Характерно, однако, что одухотворенность вангоговского восприятия — «я словно бы вижу во всем душу» — пока с большим успехом реализуется на «мертвой» натуре, нежели на модели, где его попытки «быть верным стоявшей перед моими глазами натуре, не философствуя» (подчеркнуто мною. — Е. М.) оказываются тщетными. Так, в рисунке «Этюд дерева» (F933 recto, музей Крёллер-Мюллер), задуманном как парный к «Скорби», в котором он старался «одушевить пейзаж тем же чувством, что и фигуру», цель достигнута с большей убедительностью. Ван Гог словно бы создал «духовный» портрет дерева, пострадавшего «от ветров и бурь, как человеческое тело — от житейских превратностей». Ван Гог строит рисунок таким образом, чтобы дерево господствовало и над плоскостью листа и над пространством: оно вплотную придвинуто к переднему плану, почти выступая наружу. Словно «аркбутаны» поддерживают сучья это «полуоторванное под воздействием бурь» дерево, воплощающее вангоговское представление о драматизме борьбы за существование, заложенном во всем живом. В этом рисунке — пока редчайшем достигнута та сверхпсихологичность, которая в скором времени станет одной из особенностей зрелого Ван Гога.
Несколько позднее, когда Ван Гог живет не в Гааге, а в Дренте и Нюэнене, в 1883–1884 году он развивает то, что нашел в этом рисунке. Это был период, когда ему наконец удается обрести в природе духовно созвучного собеседника.
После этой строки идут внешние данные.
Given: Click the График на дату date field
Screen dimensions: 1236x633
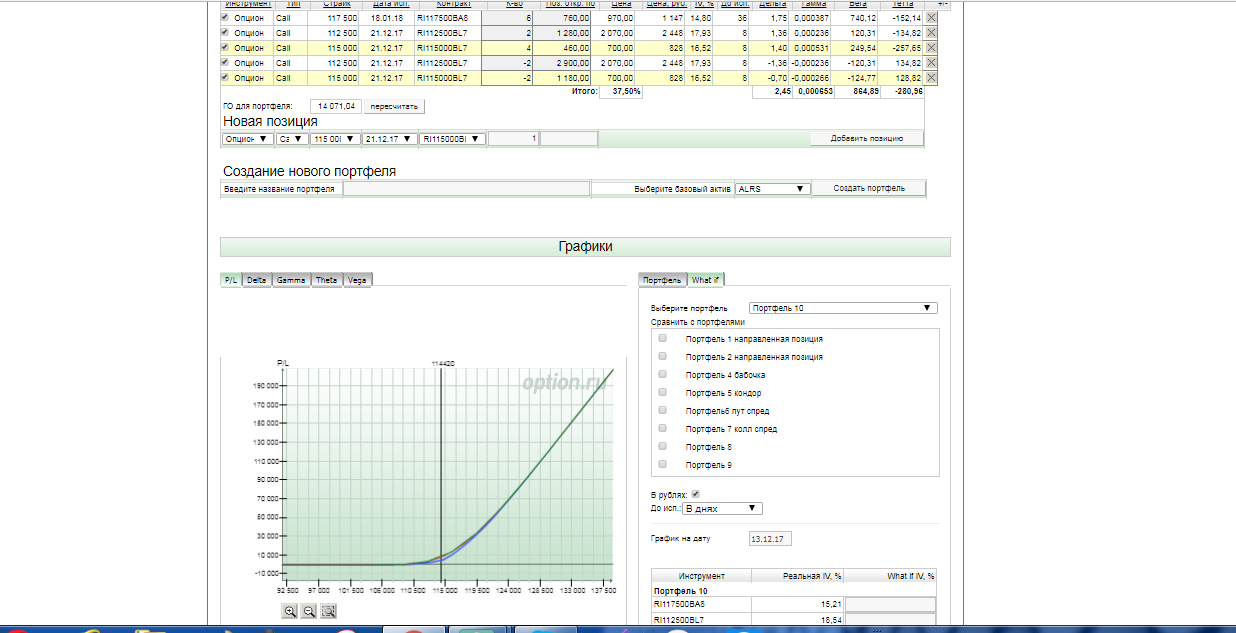Looking at the screenshot, I should coord(769,539).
Его штудии деревьев приобретают почти готическую спиритуалистичность, отчасти навеянную рисунками старых мастеров, которых он внимательно изучал, — Брейгеля и других нидерландцев, а также Дюрера, Рембрандта, Остаде. Его прикосновения к бумаге становятся нежными, подчеркнуто деликатными, линии — хрупкими, ломкими. Он рисует типично голландские пейзажи — дороги, обсаженные ветлами, которые ему казались символом Голландии, плоские дали, проглядывающие сквозь «хрусткие» нагромождения штрихов, образующих оголенные кроны деревьев, небеса, изливающие на землю скудные лучи северного солнца («Аллея ветл со стадом и крестьянкой», F1240, Амстердам, музей Ван Гога; «Пейзаж с ветлами и солнцем, сияющим сквозь тучи», F1240a, Чикаго, Институт искусств; «Дорога, обсаженная ветлами, и крестьянин с тачкой», F1129, Амстердам, Городской музей).
Рисование помогает ему, наконец, одушевить материю, оживить предмет, превратив деревья в чувствующие, страдающие существа. Это антропоморфное видение, в основе которого лежит потребность в отождествлении себя с природными явлениями, в очеловечивании природы, явилось тем зерном своеобразно мифологизированного осознания мира, которое разовьется в последующем творчестве Ван Гога.
Стремление устранить различия между явлениями природного и человеческого мира, поставить между ними знак тождества, характерное для первобытного мифологического и наивного искусства, примет у него позднее вполне отчетливые формы. Пока же мы наблюдаем у Ван Гога наличие двух планов восприятия, связанных с раздвоенностью его интересов между социальным миром — преходящим и противоречивым, с которым он пока еще пытается найти художественный контакт, — и миром природы, почитаемой им как источник вечной гармонии, радости и надежд.
Конечно, не в эпизодическом увлечении социальной графикой лежал путь к объединению этих планов и этих миров. Они начали объединяться — правда, пока лишь в тенденции — в его рисунках фигур трудящегося человека сеятеля, жнеца, торфяника, землекопа, собирателей колосьев и т. д. («Сеятель», F1035, местонахождение неизвестно; «Сеятель», F882, музей Крёллер-Мюллер, и др.).